DATA FOR ANALYSIS Start Marker
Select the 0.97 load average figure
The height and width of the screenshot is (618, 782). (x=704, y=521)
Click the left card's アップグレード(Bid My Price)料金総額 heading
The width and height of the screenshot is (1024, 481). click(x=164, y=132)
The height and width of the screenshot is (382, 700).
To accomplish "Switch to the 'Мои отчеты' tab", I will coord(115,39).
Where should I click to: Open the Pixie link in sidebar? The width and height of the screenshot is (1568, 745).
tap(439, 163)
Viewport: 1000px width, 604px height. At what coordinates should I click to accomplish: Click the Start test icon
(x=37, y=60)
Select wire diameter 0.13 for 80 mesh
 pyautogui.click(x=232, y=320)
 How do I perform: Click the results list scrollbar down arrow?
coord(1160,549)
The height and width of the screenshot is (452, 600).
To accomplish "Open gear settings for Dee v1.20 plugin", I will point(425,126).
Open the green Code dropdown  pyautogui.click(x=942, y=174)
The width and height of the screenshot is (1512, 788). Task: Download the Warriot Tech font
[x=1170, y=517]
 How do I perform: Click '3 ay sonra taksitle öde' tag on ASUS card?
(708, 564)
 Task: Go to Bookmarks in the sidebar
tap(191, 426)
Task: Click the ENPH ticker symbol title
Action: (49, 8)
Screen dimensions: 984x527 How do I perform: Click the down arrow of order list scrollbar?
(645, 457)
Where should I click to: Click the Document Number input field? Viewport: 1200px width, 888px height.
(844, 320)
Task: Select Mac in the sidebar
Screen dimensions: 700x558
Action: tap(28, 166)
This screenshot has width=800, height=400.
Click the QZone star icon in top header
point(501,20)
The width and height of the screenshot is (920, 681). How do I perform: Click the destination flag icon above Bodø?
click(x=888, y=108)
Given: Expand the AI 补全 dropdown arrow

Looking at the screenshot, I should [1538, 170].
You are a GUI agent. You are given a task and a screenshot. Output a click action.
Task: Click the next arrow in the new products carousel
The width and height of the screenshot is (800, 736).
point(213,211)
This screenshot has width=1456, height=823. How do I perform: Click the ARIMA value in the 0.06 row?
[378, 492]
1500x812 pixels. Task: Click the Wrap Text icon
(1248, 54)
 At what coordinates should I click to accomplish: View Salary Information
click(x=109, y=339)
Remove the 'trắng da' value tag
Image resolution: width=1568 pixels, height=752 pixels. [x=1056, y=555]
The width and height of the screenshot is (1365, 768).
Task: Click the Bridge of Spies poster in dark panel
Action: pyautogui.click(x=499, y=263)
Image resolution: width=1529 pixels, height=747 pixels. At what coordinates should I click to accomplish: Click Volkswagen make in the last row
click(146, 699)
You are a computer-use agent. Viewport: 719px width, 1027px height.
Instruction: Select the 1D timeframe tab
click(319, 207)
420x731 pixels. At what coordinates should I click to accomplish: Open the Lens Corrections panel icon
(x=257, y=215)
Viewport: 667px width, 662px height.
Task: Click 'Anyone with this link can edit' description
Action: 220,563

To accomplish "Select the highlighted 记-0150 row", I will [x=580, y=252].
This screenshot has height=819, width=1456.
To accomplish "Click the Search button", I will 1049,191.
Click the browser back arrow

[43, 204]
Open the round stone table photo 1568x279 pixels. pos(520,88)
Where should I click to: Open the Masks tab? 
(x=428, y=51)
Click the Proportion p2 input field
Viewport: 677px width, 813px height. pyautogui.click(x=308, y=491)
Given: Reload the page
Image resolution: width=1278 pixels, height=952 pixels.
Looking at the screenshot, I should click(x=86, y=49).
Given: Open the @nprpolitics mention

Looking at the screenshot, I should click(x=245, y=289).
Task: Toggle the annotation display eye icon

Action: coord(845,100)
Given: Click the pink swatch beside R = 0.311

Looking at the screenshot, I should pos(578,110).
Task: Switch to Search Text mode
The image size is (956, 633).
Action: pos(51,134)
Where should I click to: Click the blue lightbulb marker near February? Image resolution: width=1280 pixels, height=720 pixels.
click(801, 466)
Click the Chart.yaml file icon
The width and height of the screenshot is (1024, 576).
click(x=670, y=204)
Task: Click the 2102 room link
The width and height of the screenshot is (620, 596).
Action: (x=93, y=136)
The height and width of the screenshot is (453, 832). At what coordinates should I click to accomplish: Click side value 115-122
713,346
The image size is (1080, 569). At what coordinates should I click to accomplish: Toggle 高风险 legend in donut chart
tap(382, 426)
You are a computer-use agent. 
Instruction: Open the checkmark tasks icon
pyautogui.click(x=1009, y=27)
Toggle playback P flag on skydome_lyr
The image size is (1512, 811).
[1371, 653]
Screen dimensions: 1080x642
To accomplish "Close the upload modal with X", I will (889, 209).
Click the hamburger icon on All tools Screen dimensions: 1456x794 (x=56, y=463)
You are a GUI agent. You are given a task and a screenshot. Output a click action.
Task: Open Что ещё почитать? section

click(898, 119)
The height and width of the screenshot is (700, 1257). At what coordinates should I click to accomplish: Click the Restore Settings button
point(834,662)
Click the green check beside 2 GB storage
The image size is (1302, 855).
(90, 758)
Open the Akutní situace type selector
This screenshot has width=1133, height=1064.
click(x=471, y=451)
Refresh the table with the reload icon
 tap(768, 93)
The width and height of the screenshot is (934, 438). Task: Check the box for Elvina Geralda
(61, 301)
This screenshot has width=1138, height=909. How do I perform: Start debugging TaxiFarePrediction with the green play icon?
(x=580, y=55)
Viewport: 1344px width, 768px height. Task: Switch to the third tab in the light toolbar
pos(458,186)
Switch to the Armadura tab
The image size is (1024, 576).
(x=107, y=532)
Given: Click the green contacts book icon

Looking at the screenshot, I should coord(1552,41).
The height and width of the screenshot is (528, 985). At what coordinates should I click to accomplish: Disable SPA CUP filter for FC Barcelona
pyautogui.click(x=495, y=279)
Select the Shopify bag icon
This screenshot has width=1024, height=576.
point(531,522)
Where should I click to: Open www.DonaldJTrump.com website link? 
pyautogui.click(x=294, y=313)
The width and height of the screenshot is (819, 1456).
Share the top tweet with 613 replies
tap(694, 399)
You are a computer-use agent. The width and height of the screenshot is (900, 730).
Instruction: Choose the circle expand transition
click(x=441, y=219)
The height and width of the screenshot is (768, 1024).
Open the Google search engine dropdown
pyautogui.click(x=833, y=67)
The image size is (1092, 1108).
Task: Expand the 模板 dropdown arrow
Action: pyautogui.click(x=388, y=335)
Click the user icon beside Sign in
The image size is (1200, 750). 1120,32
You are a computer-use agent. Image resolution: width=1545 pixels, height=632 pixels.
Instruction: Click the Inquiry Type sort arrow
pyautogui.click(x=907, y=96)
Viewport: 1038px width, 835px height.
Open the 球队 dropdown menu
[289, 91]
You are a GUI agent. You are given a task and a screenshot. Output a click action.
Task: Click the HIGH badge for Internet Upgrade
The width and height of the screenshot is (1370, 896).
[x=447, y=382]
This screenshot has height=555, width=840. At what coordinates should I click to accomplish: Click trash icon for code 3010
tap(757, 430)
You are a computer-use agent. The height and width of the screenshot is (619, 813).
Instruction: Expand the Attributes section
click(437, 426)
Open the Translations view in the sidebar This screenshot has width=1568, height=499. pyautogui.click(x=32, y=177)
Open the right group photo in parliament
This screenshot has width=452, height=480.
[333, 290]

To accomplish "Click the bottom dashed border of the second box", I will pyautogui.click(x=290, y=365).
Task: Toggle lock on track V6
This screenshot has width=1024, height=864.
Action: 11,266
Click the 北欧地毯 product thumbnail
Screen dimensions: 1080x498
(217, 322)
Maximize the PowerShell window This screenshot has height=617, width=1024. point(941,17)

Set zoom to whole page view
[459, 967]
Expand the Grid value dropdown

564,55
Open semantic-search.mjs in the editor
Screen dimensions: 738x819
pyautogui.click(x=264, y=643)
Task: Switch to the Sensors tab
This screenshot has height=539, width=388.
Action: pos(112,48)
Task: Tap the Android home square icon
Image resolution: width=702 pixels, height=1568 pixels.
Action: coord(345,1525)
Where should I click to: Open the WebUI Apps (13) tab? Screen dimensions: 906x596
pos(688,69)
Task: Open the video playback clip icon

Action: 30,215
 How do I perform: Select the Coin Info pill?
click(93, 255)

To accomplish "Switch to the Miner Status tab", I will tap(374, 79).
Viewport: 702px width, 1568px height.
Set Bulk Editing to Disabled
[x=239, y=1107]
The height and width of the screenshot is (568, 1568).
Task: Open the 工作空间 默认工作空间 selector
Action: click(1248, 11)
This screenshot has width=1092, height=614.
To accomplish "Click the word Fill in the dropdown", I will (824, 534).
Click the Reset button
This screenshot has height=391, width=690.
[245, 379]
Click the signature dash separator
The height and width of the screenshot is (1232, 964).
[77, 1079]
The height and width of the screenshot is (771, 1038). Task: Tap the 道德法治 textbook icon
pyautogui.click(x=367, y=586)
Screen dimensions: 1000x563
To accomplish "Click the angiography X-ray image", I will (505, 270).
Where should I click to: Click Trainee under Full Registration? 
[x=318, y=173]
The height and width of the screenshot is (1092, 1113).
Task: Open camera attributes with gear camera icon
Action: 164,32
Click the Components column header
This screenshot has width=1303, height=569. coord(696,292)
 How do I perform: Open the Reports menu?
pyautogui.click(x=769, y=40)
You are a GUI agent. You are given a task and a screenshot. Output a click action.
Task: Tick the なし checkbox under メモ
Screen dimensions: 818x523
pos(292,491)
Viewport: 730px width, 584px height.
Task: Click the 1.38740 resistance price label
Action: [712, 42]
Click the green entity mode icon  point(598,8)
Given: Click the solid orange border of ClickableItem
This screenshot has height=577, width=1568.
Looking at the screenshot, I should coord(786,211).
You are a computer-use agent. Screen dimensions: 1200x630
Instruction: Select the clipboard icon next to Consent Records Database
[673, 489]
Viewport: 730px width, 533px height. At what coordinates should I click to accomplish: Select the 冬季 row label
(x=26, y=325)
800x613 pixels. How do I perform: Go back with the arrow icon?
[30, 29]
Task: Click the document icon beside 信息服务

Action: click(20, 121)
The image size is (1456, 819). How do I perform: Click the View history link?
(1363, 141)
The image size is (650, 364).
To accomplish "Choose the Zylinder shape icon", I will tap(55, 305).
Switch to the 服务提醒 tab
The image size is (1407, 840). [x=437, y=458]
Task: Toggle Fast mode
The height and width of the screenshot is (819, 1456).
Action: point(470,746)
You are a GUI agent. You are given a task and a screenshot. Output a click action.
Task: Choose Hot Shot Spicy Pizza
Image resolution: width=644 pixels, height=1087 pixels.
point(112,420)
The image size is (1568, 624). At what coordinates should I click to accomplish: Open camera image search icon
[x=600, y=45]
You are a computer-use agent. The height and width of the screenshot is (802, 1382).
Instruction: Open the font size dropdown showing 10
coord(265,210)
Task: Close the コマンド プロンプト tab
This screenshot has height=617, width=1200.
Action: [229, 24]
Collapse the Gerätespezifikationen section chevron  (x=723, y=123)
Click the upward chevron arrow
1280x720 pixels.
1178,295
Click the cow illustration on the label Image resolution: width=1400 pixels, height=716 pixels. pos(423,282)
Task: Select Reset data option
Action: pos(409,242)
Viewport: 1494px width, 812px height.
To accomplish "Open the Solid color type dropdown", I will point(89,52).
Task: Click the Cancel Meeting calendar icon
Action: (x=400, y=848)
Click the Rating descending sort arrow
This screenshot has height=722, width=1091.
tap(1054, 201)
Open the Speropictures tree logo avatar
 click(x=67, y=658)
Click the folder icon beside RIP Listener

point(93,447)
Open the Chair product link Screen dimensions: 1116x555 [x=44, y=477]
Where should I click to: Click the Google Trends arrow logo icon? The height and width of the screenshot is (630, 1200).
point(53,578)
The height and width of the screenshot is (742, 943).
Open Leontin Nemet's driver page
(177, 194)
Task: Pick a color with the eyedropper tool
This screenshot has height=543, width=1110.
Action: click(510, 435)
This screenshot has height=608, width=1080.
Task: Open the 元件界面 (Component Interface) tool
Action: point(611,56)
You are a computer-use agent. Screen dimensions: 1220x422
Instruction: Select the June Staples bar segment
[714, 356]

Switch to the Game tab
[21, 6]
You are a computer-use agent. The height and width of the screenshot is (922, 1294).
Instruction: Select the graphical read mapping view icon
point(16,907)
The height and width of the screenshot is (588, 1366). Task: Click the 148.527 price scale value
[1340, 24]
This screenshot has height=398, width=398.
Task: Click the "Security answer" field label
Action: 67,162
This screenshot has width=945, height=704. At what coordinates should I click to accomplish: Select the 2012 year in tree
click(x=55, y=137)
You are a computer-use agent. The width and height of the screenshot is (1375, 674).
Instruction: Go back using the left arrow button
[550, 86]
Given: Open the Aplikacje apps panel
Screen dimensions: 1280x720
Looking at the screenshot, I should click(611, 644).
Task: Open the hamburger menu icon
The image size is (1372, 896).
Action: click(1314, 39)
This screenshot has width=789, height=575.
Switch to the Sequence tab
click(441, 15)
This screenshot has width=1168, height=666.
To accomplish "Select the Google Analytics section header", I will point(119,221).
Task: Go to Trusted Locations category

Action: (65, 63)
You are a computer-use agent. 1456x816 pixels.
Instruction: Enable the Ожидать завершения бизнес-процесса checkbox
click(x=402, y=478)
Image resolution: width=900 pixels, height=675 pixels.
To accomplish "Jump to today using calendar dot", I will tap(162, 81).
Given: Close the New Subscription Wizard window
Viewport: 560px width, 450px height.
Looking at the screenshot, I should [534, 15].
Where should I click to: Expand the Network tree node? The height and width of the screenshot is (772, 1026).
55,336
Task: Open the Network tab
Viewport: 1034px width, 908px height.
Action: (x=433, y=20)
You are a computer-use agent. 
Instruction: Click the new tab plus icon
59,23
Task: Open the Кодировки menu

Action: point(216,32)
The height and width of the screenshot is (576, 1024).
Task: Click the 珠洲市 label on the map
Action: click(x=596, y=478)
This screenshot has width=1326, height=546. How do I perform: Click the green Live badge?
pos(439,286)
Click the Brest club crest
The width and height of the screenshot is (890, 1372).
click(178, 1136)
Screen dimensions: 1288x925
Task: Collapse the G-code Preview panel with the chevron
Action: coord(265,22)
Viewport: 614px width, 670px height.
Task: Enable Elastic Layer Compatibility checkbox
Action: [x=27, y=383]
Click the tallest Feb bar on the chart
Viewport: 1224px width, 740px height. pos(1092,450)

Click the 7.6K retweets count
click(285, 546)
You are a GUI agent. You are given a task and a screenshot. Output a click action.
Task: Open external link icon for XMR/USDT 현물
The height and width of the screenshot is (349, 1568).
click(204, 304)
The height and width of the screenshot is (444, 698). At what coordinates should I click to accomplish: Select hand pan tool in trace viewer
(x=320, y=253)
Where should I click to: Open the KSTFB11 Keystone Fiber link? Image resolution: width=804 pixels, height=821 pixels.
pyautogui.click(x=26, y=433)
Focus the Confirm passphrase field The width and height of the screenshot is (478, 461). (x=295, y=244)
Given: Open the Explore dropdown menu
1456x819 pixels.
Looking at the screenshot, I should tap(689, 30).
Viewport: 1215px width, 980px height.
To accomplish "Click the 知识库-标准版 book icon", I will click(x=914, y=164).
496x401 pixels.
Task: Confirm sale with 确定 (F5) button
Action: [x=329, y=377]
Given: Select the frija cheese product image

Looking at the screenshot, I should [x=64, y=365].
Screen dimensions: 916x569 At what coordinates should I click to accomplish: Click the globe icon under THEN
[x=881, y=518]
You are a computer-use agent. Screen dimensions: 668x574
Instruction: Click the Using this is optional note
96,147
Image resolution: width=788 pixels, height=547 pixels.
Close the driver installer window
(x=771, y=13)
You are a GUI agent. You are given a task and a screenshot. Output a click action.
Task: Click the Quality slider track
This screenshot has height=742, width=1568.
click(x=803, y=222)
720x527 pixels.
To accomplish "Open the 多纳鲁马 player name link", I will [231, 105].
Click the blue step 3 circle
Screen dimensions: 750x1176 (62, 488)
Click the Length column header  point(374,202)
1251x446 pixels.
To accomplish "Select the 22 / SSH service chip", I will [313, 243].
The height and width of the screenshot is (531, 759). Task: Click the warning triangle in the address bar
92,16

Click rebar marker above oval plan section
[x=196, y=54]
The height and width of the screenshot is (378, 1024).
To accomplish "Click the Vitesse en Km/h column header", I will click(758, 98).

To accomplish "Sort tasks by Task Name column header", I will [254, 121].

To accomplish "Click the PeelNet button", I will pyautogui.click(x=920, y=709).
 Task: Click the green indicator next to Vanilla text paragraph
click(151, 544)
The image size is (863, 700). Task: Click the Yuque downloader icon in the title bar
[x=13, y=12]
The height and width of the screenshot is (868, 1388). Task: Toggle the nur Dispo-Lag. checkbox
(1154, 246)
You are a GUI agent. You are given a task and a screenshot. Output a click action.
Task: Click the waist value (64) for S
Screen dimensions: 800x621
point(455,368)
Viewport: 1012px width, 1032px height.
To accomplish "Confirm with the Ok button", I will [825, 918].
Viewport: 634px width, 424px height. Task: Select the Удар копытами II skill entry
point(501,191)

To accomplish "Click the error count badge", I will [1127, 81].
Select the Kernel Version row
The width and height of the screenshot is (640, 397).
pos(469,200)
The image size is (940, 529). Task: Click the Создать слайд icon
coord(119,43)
DATA FOR ANALYSIS End Marker
* _EXERCISE AIM_: The lines to retype, exactly and only, run from the first line of the material through the line with "Task: Select Mac in the sidebar".

* _EXERCISE OUTPUT_:
Select the 0.97 load average figure
The height and width of the screenshot is (618, 782). (x=704, y=521)
Click the left card's アップグレード(Bid My Price)料金総額 heading
The width and height of the screenshot is (1024, 481). click(x=164, y=132)
The height and width of the screenshot is (382, 700).
To accomplish "Switch to the 'Мои отчеты' tab", I will coord(115,39).
Where should I click to: Open the Pixie link in sidebar? The width and height of the screenshot is (1568, 745).
tap(439, 163)
Viewport: 1000px width, 604px height. At what coordinates should I click to accomplish: Click the Start test icon
(x=37, y=60)
Select wire diameter 0.13 for 80 mesh
 pyautogui.click(x=232, y=320)
 How do I perform: Click the results list scrollbar down arrow?
coord(1160,549)
The height and width of the screenshot is (452, 600).
To accomplish "Open gear settings for Dee v1.20 plugin", I will point(425,126).
Open the green Code dropdown  pyautogui.click(x=942, y=174)
The width and height of the screenshot is (1512, 788). Task: Download the Warriot Tech font
[x=1170, y=517]
 How do I perform: Click '3 ay sonra taksitle öde' tag on ASUS card?
(708, 564)
 Task: Go to Bookmarks in the sidebar
tap(191, 426)
Task: Click the ENPH ticker symbol title
Action: (49, 8)
Screen dimensions: 984x527 How do I perform: Click the down arrow of order list scrollbar?
(645, 457)
Where should I click to: Click the Document Number input field? Viewport: 1200px width, 888px height.
(844, 320)
Task: Select Mac in the sidebar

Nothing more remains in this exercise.